→ **To-do list**
**a.** List every distinct year written out in full with four digits in the passage on the Slava-class ships.
**b.** Extend the passage on the Slava-class ships, starting after its last sentence.

--- Passage ---

The Slava class in the end saw four ships operational, respectively in 1982, 86, 89 and 93. The first three were in service in 1990 at the time of the fall of the USSR. The other three, Admiral Lobov (started 1984, launched 1990 and planned for completion in 1993) was transferred to Ukraine and renamed Vilna Ukraina, but still lacked equipment to be operational. Ukraine then did not had any means to carry out this work. As a result, through a joint contract to sell Sovremenny-class destroyers to the Chinese, funds arrived and Ukraina was finally completed in 2001. Rossiya and Admiral Gorshkov were not even started and were soon removed from the lists. All were built in Nikolayev, on modified Kara plans.

--- Data records ---

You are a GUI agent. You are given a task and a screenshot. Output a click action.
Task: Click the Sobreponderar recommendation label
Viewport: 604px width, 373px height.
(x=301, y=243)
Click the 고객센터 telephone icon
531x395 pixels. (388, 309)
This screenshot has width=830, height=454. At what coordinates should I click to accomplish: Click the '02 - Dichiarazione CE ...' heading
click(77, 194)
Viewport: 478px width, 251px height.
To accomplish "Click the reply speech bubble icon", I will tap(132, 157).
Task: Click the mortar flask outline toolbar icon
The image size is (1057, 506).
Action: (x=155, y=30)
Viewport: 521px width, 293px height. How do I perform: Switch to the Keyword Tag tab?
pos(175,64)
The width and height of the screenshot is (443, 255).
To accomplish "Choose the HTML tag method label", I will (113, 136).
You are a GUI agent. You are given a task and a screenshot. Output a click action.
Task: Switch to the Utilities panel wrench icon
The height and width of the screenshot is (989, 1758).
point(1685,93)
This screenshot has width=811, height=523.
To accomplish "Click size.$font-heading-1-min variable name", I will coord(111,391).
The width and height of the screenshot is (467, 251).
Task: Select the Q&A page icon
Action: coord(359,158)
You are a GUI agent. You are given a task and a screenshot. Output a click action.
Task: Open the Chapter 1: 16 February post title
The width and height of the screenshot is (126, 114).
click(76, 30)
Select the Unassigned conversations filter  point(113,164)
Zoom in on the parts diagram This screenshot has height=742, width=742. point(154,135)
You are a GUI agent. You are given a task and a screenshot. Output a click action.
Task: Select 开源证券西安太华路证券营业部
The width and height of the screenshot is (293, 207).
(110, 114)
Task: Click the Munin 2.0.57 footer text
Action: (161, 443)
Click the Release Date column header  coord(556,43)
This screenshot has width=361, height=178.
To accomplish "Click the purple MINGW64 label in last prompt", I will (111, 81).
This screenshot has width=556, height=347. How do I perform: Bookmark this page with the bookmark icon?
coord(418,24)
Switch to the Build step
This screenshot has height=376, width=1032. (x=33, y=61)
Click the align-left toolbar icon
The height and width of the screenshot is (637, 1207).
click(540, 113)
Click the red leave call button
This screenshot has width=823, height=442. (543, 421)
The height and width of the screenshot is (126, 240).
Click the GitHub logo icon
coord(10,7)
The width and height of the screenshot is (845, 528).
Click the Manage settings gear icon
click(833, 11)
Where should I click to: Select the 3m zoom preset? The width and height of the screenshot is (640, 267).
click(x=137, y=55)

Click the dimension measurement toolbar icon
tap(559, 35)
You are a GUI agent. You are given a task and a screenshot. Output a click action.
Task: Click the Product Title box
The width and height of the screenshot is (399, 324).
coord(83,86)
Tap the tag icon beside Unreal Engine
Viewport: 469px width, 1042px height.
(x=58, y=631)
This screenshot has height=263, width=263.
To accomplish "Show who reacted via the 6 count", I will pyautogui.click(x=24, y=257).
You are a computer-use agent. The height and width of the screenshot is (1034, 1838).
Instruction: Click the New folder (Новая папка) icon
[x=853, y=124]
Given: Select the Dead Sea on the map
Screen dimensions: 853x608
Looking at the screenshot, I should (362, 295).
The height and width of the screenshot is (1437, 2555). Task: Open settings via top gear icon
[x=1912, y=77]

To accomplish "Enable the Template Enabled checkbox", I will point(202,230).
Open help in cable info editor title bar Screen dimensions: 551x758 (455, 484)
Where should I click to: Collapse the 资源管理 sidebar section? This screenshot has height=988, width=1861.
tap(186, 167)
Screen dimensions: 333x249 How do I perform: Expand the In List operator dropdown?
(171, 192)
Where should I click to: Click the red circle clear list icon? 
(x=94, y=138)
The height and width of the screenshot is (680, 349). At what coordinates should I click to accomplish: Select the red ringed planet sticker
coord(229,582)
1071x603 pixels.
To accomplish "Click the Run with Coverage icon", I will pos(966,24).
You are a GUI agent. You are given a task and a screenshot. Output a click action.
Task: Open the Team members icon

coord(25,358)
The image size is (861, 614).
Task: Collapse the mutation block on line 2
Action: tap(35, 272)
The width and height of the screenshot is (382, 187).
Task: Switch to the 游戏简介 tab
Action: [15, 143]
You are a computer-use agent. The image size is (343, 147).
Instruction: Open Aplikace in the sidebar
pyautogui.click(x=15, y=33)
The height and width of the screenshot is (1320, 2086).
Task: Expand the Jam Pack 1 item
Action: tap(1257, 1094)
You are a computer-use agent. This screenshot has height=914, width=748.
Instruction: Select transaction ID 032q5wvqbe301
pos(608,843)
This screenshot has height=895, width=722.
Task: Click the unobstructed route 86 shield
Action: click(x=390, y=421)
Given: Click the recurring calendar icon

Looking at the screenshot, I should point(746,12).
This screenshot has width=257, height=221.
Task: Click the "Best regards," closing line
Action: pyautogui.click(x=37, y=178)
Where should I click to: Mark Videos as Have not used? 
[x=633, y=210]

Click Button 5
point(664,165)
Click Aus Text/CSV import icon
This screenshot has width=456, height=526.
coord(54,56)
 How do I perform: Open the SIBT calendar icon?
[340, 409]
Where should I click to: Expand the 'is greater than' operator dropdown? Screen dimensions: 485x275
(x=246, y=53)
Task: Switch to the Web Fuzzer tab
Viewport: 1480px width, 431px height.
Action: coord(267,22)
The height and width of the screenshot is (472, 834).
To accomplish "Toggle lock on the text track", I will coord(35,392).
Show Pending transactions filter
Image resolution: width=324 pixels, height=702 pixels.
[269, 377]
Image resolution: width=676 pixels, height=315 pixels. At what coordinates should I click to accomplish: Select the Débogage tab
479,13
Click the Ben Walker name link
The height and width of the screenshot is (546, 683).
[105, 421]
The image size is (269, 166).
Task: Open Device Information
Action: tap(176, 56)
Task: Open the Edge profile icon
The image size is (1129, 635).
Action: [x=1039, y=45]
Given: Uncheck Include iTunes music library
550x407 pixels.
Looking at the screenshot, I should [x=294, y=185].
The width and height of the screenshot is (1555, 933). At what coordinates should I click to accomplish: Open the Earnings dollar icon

---

→ **The answers**
**a.** 1982, 1990, 1984, 1993, 2001

**b.**
The original names of the first three (renamed after 1990) were Slava, Marshal Ustinov and Chervonia Ukraina. Class (renamed): Moskva, Admiral Isakov, Admiral Ustinov, Varyag, Vilna Ukrayina.
They seem to be flagships in the Northern Fleet (Ustinov), and in Black Sea (Ukrayina, Moskva), and Baltic (Lobov). The Moskva (formerly Slava) was sent for modernization to Nikolayev in 1990 and remained there until 2000, as the funds for doing so were insufficient.
Moskva (ex-Slava)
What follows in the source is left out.